→ WORK TO COMPLETE: Write out again, exactly, the lines below starting at the one with "504x441 pixels. Task: Click" and ending at the one with "Task: Click the bitcoin icon for 期权交易".
PROVIDED RECORDS START
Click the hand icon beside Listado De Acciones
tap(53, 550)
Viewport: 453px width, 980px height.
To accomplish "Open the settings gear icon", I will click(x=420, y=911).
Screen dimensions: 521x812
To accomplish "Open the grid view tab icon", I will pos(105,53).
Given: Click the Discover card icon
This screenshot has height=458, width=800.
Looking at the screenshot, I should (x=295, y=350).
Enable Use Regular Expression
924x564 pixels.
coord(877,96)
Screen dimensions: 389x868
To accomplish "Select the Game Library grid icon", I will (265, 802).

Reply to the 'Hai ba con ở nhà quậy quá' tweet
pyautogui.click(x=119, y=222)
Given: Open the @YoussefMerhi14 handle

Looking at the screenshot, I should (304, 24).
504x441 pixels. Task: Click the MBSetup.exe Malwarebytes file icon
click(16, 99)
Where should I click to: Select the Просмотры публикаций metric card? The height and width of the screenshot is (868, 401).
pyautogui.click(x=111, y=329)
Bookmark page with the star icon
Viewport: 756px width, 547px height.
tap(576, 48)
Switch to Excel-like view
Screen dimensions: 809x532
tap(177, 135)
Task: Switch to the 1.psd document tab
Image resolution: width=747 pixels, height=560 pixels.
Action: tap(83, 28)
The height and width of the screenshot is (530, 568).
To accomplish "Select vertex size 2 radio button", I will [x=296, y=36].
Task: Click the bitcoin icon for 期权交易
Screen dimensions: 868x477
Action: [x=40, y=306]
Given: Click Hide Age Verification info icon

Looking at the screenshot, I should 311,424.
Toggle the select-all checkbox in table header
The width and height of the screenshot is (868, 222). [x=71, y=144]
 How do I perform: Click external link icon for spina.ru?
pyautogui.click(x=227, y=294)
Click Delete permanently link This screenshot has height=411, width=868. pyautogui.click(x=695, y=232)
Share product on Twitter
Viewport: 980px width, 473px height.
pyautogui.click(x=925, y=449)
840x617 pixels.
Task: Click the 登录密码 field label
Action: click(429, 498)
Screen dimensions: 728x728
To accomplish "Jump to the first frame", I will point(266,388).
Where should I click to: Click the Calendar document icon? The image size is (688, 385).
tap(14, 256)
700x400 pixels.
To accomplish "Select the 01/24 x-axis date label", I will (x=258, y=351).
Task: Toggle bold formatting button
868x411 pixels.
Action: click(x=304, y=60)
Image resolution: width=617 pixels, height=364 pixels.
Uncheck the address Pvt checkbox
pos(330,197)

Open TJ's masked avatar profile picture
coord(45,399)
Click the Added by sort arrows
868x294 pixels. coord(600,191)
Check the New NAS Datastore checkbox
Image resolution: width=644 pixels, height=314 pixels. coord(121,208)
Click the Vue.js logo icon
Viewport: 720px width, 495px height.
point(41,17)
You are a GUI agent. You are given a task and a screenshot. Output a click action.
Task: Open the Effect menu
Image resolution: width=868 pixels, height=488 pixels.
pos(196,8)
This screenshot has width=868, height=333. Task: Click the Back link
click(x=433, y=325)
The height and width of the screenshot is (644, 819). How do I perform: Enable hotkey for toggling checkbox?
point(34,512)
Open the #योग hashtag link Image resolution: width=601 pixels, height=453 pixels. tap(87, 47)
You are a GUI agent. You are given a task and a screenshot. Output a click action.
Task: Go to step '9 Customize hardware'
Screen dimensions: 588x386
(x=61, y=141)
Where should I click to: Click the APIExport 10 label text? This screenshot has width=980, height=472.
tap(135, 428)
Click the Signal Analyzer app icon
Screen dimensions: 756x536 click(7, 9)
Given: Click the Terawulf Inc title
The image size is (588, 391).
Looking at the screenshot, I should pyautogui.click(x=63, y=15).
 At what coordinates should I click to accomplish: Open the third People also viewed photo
PROVIDED RECORDS END
→ EXERCISE SOLUTION:
504x441 pixels. Task: Click the MBSetup.exe Malwarebytes file icon
click(16, 99)
Where should I click to: Select the Просмотры публикаций metric card? The height and width of the screenshot is (868, 401).
pyautogui.click(x=111, y=329)
Bookmark page with the star icon
Viewport: 756px width, 547px height.
tap(576, 48)
Switch to Excel-like view
Screen dimensions: 809x532
tap(177, 135)
Task: Switch to the 1.psd document tab
Image resolution: width=747 pixels, height=560 pixels.
Action: tap(83, 28)
The height and width of the screenshot is (530, 568).
To accomplish "Select vertex size 2 radio button", I will [x=296, y=36].
Task: Click the bitcoin icon for 期权交易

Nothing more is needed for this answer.